• Trecho do documento
E, na definição da estudante, toda vez que você
toma uma decisão, você realiza um ato político,
mesmo que sua ação seja a omissão. Ela
considera que a televisão não mostra esse sentido
mais amplo da política, Isso faz com que o jovem nem
saiba que ele poderia tomar suas decisões de forma
mais consciente, entendendo que tudo o que ele faz tem conseqüências.
Para o integrante do Força Ativa, Jean Karlo Oliveira
de Souza, esse descrédito do jovem em relação
à política é decorrente de uma falta
de identificação. Ele considera que as políticas
não são voltadas para a juventude, que não
existem candidatos jovens e que, quando existem, eles não
são compromissados com esse público. Outro problema
levantado por Jean é o fato de os jovens serem encarados
como um "problema" pela sociedade em geral, o que
faz com que a sociedade não acredite no poder fiscalizador
que a juventude pode ter em relação às
políticas públicas ou em sua participação
mais ativa.

• Trechos da listagem
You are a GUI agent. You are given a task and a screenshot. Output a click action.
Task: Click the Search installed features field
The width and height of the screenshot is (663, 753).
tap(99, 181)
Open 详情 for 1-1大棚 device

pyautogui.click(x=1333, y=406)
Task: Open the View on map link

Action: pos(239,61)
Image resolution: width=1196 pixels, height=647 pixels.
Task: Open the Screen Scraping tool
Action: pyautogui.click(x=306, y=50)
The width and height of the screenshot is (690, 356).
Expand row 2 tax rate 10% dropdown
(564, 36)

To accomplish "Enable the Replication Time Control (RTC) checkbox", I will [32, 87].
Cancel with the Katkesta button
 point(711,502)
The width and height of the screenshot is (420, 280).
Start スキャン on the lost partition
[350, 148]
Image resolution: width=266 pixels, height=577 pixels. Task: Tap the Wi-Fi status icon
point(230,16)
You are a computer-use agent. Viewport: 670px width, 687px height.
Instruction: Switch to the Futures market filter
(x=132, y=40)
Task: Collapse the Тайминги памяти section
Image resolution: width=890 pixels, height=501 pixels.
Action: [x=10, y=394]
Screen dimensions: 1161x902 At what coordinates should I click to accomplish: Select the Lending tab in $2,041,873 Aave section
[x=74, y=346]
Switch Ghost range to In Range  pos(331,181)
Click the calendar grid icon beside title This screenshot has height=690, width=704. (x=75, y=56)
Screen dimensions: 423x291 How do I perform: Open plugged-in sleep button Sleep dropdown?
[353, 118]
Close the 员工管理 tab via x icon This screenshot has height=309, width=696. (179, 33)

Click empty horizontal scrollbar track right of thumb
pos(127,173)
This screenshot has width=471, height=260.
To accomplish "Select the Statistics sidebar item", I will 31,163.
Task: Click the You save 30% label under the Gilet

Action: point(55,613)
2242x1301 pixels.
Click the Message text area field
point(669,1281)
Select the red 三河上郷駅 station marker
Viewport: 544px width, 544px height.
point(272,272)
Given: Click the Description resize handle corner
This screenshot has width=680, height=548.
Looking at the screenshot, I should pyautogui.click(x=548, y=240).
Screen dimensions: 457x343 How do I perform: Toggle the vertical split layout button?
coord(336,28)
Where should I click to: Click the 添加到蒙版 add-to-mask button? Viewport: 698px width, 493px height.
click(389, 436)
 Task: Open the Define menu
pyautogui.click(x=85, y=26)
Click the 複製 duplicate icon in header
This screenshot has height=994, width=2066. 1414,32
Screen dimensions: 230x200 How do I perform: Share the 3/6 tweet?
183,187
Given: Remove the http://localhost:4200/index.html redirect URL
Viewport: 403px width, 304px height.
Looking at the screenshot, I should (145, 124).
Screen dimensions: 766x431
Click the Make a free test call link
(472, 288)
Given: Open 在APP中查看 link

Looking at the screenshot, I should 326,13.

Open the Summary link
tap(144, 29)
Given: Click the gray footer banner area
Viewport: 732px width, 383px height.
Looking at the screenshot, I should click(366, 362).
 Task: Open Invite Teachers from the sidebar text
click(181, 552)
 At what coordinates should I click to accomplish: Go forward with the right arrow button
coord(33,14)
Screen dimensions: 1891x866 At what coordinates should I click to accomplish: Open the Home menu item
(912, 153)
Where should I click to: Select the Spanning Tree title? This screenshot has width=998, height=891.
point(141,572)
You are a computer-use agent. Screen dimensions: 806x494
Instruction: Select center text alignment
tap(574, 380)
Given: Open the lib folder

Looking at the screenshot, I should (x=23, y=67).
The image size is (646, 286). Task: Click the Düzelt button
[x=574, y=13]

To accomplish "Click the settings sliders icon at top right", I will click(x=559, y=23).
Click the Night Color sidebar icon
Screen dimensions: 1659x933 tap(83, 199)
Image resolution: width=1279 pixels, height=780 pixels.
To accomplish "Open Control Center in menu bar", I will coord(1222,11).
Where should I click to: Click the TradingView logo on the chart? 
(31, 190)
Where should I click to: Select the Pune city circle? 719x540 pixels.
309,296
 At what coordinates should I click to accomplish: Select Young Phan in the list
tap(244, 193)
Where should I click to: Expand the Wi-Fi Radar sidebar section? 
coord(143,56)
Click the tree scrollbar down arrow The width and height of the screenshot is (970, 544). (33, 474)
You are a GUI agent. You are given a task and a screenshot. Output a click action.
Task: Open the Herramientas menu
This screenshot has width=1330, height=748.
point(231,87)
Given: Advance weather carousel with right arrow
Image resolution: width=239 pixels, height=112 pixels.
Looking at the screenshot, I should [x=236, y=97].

• Instruções de trabalho
(a) Extraia do texto sobre os jovens e a política o trecho que começa em "Para o integrante" e segue até "mais ativa.", sem alterar nada.
(b) Encontre na listagem todas as linhas que contêm a palavra "Switch" e copie cada uma delas.

• Problemas resolvidos
(a)
Para o integrante do Força Ativa, Jean Karlo Oliveira
de Souza, esse descrédito do jovem em relação
à política é decorrente de uma falta
de identificação. Ele considera que as políticas
não são voltadas para a juventude, que não
existem candidatos jovens e que, quando existem, eles não
são compromissados com esse público. Outro problema
levantado por Jean é o fato de os jovens serem encarados
como um "problema" pela sociedade em geral, o que
faz com que a sociedade não acredite no poder fiscalizador
que a juventude pode ter em relação às
políticas públicas ou em sua participação
mais ativa.

(b)
Instruction: Switch to the Futures market filter
Switch Ghost range to In Range  pos(331,181)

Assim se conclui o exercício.